Short exercise:
Please format the listing from the line with "Given: Click the Device IP info icon" up to and including the line with "Looking at the screenshot, I should click(x=614, y=611)." as a Markdown table with columns Row and Line, leaving out blank lines.

Working data:
# # #

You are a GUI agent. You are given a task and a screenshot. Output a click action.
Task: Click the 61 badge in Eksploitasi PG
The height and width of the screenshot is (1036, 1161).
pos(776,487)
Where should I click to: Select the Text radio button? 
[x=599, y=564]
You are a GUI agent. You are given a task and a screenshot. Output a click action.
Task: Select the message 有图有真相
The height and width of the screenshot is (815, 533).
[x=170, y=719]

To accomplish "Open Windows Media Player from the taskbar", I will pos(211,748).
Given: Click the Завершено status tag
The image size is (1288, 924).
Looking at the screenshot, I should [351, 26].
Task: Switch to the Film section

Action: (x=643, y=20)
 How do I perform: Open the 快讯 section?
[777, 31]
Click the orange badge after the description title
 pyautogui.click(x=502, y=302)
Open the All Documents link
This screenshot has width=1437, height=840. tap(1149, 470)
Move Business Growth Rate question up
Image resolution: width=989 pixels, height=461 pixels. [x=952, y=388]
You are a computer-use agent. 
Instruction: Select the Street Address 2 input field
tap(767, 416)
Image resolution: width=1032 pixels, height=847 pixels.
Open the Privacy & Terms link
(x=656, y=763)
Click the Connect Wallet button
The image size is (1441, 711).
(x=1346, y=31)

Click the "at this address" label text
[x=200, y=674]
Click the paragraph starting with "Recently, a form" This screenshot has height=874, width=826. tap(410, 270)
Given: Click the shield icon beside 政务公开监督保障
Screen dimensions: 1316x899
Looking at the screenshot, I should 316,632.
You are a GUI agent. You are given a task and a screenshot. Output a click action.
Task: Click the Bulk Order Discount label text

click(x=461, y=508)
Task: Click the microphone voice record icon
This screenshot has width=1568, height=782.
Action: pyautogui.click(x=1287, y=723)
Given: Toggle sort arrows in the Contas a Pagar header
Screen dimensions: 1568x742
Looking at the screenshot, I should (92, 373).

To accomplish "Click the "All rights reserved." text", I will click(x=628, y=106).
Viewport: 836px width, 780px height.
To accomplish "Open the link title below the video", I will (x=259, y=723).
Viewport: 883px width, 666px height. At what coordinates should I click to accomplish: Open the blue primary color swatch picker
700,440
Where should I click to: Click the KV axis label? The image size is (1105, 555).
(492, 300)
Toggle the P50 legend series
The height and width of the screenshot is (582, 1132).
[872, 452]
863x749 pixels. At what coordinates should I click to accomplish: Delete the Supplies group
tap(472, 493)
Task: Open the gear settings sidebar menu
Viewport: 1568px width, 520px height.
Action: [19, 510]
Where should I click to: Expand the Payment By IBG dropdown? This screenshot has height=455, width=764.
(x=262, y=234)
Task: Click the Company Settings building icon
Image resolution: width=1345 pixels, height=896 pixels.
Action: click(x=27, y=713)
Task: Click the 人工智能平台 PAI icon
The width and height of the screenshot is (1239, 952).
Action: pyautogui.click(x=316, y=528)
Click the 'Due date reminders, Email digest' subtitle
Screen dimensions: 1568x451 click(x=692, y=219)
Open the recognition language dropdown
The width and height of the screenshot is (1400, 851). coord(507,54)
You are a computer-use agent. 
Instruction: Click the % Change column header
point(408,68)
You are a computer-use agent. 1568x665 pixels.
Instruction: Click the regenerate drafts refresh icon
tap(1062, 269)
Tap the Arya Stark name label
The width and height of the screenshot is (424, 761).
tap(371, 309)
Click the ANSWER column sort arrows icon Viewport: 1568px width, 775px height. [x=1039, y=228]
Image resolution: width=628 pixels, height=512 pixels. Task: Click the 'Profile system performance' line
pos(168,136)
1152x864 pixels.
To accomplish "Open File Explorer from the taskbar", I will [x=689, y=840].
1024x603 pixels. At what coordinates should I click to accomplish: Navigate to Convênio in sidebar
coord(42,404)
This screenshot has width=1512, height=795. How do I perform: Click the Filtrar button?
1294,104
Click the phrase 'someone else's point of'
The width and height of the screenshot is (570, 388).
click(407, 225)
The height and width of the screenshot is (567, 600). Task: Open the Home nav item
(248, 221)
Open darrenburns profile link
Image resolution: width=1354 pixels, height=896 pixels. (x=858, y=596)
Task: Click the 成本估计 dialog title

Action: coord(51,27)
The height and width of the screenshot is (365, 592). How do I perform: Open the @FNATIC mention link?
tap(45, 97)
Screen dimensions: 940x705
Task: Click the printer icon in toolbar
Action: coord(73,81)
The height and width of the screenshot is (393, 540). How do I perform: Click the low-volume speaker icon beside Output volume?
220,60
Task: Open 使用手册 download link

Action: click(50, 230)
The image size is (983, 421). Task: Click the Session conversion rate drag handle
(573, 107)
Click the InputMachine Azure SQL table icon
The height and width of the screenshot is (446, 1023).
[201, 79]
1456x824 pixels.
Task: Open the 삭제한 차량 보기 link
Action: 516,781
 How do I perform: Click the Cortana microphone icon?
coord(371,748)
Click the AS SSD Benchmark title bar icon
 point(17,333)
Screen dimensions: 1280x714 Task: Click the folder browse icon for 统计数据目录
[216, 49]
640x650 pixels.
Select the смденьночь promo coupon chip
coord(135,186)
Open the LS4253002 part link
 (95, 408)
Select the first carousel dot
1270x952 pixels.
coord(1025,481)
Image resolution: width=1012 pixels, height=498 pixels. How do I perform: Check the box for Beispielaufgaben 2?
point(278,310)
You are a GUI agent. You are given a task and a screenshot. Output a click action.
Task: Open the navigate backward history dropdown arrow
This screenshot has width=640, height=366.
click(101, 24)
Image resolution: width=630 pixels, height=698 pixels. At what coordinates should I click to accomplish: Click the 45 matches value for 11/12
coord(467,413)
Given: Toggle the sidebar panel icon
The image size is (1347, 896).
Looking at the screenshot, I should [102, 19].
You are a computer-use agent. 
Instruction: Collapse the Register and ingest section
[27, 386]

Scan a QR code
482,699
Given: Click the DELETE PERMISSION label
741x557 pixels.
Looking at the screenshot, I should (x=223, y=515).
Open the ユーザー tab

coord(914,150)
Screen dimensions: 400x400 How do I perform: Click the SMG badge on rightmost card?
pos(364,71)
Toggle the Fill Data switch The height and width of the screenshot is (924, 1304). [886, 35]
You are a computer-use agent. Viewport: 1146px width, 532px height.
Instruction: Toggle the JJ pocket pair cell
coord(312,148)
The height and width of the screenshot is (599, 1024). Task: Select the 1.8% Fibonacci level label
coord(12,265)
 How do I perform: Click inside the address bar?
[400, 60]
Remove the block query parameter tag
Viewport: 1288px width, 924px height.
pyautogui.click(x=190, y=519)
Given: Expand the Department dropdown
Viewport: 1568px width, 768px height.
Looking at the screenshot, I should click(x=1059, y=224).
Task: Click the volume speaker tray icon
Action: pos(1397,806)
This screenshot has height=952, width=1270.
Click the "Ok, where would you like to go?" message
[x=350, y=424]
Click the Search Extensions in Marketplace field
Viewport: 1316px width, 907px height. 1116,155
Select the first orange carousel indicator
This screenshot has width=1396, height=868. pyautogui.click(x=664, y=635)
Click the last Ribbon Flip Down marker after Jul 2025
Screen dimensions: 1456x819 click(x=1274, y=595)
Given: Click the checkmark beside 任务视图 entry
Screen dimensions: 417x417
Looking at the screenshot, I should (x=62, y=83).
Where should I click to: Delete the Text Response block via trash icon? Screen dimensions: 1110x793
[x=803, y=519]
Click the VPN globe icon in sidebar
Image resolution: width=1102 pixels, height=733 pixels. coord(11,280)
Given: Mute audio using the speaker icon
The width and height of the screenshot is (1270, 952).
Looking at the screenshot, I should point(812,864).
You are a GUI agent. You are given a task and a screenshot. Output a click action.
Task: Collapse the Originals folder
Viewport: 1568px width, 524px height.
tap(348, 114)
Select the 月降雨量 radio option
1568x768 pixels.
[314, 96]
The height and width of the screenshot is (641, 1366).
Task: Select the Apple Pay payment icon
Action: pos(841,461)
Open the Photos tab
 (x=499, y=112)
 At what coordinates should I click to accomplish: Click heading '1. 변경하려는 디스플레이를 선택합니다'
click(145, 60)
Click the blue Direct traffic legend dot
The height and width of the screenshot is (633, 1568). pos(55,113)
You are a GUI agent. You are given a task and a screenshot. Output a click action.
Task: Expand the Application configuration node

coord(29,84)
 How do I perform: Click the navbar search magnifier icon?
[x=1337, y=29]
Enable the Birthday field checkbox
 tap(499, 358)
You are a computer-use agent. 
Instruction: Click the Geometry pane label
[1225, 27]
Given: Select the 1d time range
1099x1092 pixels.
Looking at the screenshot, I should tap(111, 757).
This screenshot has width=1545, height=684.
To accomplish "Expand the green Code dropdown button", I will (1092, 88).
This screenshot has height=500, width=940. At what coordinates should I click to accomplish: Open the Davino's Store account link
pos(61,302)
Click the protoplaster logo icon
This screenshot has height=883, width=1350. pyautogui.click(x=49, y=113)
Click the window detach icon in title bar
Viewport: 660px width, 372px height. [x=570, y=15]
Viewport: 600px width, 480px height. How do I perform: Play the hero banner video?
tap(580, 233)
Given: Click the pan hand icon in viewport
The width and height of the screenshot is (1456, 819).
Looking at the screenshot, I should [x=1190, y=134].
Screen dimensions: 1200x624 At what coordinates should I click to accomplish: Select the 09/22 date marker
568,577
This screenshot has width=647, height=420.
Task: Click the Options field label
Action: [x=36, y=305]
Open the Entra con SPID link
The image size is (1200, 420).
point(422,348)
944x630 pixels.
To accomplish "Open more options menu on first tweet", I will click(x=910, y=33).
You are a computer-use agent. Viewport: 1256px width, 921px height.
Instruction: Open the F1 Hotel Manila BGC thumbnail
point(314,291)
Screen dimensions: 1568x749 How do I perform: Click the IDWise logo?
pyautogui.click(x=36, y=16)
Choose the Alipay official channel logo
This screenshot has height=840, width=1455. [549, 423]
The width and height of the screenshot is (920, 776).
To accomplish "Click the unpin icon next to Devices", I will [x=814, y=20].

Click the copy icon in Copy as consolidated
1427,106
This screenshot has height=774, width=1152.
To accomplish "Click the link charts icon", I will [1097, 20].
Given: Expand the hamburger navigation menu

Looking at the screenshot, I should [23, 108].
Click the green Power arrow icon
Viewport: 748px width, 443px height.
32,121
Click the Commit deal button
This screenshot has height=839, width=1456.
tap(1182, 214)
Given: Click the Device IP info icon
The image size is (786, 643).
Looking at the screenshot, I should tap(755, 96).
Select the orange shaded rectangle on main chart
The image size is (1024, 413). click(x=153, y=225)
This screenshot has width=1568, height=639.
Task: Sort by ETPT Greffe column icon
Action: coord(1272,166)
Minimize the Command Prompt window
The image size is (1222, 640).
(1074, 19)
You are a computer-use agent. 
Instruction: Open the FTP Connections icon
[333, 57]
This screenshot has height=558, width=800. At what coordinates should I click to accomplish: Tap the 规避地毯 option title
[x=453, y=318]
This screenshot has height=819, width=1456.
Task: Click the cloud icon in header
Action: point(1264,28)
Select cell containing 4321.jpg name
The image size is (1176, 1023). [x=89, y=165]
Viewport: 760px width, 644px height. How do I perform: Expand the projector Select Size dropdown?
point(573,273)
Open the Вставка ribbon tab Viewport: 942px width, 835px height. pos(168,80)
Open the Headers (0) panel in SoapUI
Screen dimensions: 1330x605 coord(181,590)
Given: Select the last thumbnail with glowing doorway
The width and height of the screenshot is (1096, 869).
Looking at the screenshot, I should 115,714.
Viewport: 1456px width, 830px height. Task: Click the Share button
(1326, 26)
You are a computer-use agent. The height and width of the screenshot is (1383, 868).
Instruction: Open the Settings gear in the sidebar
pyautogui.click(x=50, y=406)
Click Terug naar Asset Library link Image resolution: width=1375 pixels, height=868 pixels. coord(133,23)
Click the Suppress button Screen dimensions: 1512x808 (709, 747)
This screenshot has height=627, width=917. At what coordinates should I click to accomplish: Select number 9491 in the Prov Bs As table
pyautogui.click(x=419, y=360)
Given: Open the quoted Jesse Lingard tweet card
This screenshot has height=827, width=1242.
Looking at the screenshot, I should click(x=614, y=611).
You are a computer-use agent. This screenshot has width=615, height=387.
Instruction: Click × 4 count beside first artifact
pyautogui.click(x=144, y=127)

# # #

Reply:
| Row | Line |
|---|---|
| 1 | Given: Click the Device IP info icon |
| 2 | The image size is (786, 643). |
| 3 | Looking at the screenshot, I should tap(755, 96). |
| 4 | Select the orange shaded rectangle on main chart |
| 5 | The image size is (1024, 413). click(x=153, y=225) |
| 6 | This screenshot has width=1568, height=639. |
| 7 | Task: Sort by ETPT Greffe column icon |
| 8 | Action: coord(1272,166) |
| 9 | Minimize the Command Prompt window |
| 10 | The image size is (1222, 640). |
| 11 | (1074, 19) |
| 12 | You are a computer-use agent.  |
| 13 | Instruction: Open the FTP Connections icon |
| 14 | [333, 57] |
| 15 | This screenshot has height=558, width=800. At what coordinates should I click to accomplish: Tap the 规避地毯 option title |
| 16 | [x=453, y=318] |
| 17 | This screenshot has height=819, width=1456. |
| 18 | Task: Click the cloud icon in header |
| 19 | Action: point(1264,28) |
| 20 | Select cell containing 4321.jpg name |
| 21 | The image size is (1176, 1023). [x=89, y=165] |
| 22 | Viewport: 760px width, 644px height. How do I perform: Expand the projector Select Size dropdown? |
| 23 | point(573,273) |
| 24 | Open the Вставка ribbon tab Viewport: 942px width, 835px height. pos(168,80) |
| 25 | Open the Headers (0) panel in SoapUI |
| 26 | Screen dimensions: 1330x605 coord(181,590) |
| 27 | Given: Select the last thumbnail with glowing doorway |
| 28 | The width and height of the screenshot is (1096, 869). |
| 29 | Looking at the screenshot, I should 115,714. |
| 30 | Viewport: 1456px width, 830px height. Task: Click the Share button |
| 31 | (1326, 26) |
| 32 | You are a computer-use agent. The height and width of the screenshot is (1383, 868). |
| 33 | Instruction: Open the Settings gear in the sidebar |
| 34 | pyautogui.click(x=50, y=406) |
| 35 | Click Terug naar Asset Library link Image resolution: width=1375 pixels, height=868 pixels. coord(133,23) |
| 36 | Click the Suppress button Screen dimensions: 1512x808 (709, 747) |
| 37 | This screenshot has height=627, width=917. At what coordinates should I click to accomplish: Select number 9491 in the Prov Bs As table |
| 38 | pyautogui.click(x=419, y=360) |
| 39 | Given: Open the quoted Jesse Lingard tweet card |
| 40 | This screenshot has height=827, width=1242. |
| 41 | Looking at the screenshot, I should click(x=614, y=611). |